━━━ DATA PROVIDED ━━━

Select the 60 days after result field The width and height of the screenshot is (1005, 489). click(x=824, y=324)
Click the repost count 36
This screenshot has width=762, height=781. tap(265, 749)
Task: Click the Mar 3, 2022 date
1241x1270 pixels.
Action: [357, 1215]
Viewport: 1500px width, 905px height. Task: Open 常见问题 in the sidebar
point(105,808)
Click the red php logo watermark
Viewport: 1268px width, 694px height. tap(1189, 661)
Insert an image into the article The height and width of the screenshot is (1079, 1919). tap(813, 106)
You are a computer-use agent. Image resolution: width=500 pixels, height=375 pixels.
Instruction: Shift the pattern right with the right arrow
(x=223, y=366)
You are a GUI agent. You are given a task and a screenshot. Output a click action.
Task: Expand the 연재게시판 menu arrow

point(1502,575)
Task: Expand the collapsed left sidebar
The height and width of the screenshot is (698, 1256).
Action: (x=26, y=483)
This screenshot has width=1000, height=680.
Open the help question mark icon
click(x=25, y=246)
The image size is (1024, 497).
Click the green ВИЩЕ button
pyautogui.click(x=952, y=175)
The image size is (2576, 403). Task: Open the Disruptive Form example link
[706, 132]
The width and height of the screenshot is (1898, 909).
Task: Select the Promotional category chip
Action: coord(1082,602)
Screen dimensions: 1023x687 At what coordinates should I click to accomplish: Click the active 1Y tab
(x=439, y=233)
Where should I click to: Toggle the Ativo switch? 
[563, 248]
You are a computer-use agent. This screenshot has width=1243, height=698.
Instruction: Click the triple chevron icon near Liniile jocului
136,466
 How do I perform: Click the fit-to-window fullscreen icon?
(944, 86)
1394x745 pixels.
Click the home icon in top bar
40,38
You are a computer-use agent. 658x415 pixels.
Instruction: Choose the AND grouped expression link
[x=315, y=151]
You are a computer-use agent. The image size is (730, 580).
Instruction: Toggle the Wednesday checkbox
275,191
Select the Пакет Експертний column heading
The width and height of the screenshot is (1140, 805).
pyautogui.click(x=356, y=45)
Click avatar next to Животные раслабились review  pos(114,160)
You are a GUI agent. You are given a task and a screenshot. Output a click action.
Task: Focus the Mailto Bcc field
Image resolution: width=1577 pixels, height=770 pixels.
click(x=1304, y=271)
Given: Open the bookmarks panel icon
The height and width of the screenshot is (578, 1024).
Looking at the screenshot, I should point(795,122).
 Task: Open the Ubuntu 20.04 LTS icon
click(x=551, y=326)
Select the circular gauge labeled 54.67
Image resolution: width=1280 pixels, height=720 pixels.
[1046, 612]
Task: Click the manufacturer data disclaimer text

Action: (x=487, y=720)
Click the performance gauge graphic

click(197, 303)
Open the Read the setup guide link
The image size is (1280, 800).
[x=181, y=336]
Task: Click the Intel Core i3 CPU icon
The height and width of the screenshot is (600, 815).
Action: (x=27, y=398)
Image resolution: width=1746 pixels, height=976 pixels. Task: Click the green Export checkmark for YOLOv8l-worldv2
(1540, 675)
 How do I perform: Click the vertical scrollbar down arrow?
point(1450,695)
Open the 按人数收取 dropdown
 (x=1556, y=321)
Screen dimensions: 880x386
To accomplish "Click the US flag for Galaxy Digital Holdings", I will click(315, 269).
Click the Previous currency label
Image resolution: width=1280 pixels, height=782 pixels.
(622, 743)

━━━

* [WHAT IS EXPECTED] With nothing left out, transcribe the records above exactly.

* [ANSWER FOR THIS EXERCISE]
Select the 60 days after result field The width and height of the screenshot is (1005, 489). click(x=824, y=324)
Click the repost count 36
This screenshot has width=762, height=781. tap(265, 749)
Task: Click the Mar 3, 2022 date
1241x1270 pixels.
Action: [357, 1215]
Viewport: 1500px width, 905px height. Task: Open 常见问题 in the sidebar
point(105,808)
Click the red php logo watermark
Viewport: 1268px width, 694px height. tap(1189, 661)
Insert an image into the article The height and width of the screenshot is (1079, 1919). tap(813, 106)
You are a computer-use agent. Image resolution: width=500 pixels, height=375 pixels.
Instruction: Shift the pattern right with the right arrow
(x=223, y=366)
You are a GUI agent. You are given a task and a screenshot. Output a click action.
Task: Expand the 연재게시판 menu arrow

point(1502,575)
Task: Expand the collapsed left sidebar
The height and width of the screenshot is (698, 1256).
Action: (x=26, y=483)
This screenshot has width=1000, height=680.
Open the help question mark icon
click(x=25, y=246)
The image size is (1024, 497).
Click the green ВИЩЕ button
pyautogui.click(x=952, y=175)
The image size is (2576, 403). Task: Open the Disruptive Form example link
[706, 132]
The width and height of the screenshot is (1898, 909).
Task: Select the Promotional category chip
Action: coord(1082,602)
Screen dimensions: 1023x687 At what coordinates should I click to accomplish: Click the active 1Y tab
(x=439, y=233)
Where should I click to: Toggle the Ativo switch? 
[563, 248]
You are a computer-use agent. This screenshot has width=1243, height=698.
Instruction: Click the triple chevron icon near Liniile jocului
136,466
 How do I perform: Click the fit-to-window fullscreen icon?
(944, 86)
1394x745 pixels.
Click the home icon in top bar
40,38
You are a computer-use agent. 658x415 pixels.
Instruction: Choose the AND grouped expression link
[x=315, y=151]
You are a computer-use agent. The image size is (730, 580).
Instruction: Toggle the Wednesday checkbox
275,191
Select the Пакет Експертний column heading
The width and height of the screenshot is (1140, 805).
pyautogui.click(x=356, y=45)
Click avatar next to Животные раслабились review  pos(114,160)
You are a GUI agent. You are given a task and a screenshot. Output a click action.
Task: Focus the Mailto Bcc field
Image resolution: width=1577 pixels, height=770 pixels.
click(x=1304, y=271)
Given: Open the bookmarks panel icon
The height and width of the screenshot is (578, 1024).
Looking at the screenshot, I should point(795,122).
 Task: Open the Ubuntu 20.04 LTS icon
click(x=551, y=326)
Select the circular gauge labeled 54.67
Image resolution: width=1280 pixels, height=720 pixels.
[1046, 612]
Task: Click the manufacturer data disclaimer text

Action: (x=487, y=720)
Click the performance gauge graphic

click(197, 303)
Open the Read the setup guide link
The image size is (1280, 800).
[x=181, y=336]
Task: Click the Intel Core i3 CPU icon
The height and width of the screenshot is (600, 815).
Action: (x=27, y=398)
Image resolution: width=1746 pixels, height=976 pixels. Task: Click the green Export checkmark for YOLOv8l-worldv2
(1540, 675)
 How do I perform: Click the vertical scrollbar down arrow?
point(1450,695)
Open the 按人数收取 dropdown
 (x=1556, y=321)
Screen dimensions: 880x386
To accomplish "Click the US flag for Galaxy Digital Holdings", I will click(315, 269).
Click the Previous currency label
Image resolution: width=1280 pixels, height=782 pixels.
(622, 743)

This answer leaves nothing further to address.